Yes, I advocate the use of SPI per se as a definition of rowing well. Rowing well is 13 SPI for lightweights; 16 SPI for heavyweights.

True, in foundational training, measuring time/distance is irrelevant. What is relevant is rowing well, taking good strokes.

SPI is to foundational rowing as 10 MPS is to distance rowing.

In foundational rowing, you work on technical and skeletal-motor effectiveness (SPI).

In distance rowing, you work on technical efficiency (10 MPS) and aerobic capacity.
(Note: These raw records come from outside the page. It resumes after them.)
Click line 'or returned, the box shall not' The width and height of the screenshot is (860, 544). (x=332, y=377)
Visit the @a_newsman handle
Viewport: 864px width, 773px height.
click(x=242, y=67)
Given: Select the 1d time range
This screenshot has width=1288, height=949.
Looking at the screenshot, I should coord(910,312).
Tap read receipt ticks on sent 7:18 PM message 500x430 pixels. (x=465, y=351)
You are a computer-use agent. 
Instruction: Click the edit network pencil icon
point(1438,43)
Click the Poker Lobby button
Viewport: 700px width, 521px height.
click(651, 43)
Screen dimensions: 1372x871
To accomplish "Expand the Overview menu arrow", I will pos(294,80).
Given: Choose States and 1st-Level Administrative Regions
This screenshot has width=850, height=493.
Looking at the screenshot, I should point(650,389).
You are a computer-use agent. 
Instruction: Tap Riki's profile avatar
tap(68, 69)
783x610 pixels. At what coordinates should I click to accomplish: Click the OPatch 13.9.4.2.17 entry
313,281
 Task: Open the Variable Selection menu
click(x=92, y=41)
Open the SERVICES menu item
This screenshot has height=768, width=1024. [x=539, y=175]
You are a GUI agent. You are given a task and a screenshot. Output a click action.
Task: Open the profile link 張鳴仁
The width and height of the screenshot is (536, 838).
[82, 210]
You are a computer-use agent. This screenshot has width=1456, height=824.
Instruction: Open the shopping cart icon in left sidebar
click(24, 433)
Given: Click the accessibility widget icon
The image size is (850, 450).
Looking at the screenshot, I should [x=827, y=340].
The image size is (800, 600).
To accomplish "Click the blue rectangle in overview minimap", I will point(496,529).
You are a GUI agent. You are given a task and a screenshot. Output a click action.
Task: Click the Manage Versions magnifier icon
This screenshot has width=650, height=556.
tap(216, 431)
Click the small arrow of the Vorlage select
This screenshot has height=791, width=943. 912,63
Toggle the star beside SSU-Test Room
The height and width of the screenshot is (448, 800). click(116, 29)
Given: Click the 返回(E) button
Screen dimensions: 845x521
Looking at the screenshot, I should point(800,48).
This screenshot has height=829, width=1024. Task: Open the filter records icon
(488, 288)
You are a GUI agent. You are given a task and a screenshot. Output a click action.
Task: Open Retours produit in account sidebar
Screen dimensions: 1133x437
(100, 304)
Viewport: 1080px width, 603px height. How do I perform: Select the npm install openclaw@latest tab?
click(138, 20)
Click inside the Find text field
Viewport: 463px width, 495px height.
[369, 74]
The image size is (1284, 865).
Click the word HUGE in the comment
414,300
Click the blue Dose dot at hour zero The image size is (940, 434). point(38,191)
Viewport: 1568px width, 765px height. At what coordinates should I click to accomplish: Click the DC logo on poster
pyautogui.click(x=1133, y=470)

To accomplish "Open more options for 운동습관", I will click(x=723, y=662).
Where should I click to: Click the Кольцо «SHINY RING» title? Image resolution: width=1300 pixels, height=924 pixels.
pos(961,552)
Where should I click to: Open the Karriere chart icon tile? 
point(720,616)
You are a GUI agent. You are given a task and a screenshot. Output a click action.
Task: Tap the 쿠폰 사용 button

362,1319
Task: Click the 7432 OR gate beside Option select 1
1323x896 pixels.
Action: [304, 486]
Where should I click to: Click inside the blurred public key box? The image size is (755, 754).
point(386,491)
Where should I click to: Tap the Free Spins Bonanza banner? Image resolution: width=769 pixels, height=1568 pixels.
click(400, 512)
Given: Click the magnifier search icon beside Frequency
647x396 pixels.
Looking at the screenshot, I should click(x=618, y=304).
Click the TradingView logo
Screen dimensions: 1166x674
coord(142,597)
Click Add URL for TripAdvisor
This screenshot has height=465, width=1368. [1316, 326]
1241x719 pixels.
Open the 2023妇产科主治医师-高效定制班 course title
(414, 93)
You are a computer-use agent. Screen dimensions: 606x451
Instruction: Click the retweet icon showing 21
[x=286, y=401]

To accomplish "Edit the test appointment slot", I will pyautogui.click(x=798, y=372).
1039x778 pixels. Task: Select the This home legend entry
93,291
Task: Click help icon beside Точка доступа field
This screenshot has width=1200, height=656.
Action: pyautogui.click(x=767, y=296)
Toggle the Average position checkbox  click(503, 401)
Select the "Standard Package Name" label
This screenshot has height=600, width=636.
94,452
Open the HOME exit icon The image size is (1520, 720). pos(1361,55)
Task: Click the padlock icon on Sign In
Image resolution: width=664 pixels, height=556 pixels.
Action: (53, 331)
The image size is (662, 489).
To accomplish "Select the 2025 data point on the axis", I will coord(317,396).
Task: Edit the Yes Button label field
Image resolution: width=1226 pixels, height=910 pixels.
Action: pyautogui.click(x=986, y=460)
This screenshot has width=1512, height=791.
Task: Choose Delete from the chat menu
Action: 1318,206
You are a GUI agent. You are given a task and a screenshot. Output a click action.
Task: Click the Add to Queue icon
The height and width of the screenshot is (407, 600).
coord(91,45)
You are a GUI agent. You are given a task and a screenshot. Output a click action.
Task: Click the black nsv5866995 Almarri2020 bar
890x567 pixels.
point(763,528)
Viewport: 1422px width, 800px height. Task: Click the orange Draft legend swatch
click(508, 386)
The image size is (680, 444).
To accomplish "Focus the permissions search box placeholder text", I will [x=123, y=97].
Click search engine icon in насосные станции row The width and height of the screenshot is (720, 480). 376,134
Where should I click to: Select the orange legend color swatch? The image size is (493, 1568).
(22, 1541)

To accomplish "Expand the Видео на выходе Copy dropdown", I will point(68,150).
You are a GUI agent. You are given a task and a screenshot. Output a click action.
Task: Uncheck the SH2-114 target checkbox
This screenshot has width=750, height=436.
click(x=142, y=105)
In sharpening, you work on pace (distance/time) and anaerobic capacity.

Foundational rowing is naturally done at low rates (16-24), but it doesn't matter which ones.

Distance rowing is naturally done at moderate rates (25-33 spm), but it doesn't matter which ones.

Sharpening is naturally done at high rates (34-42 spm), but it doesn't matter which ones.

Just relax and do what feels comfortable.

Within these ranges, mix the rates up in various patterns to make hard days, easy days, boring days, interesting days, long days, short days, etc.

Work from foundational rowing, through distance rowing, to sharpening.

ranger
Rich Cureton M 72 5'11" 165 lbs. 2K pbs: 6:27.5 (hwt), 6:28 (lwt)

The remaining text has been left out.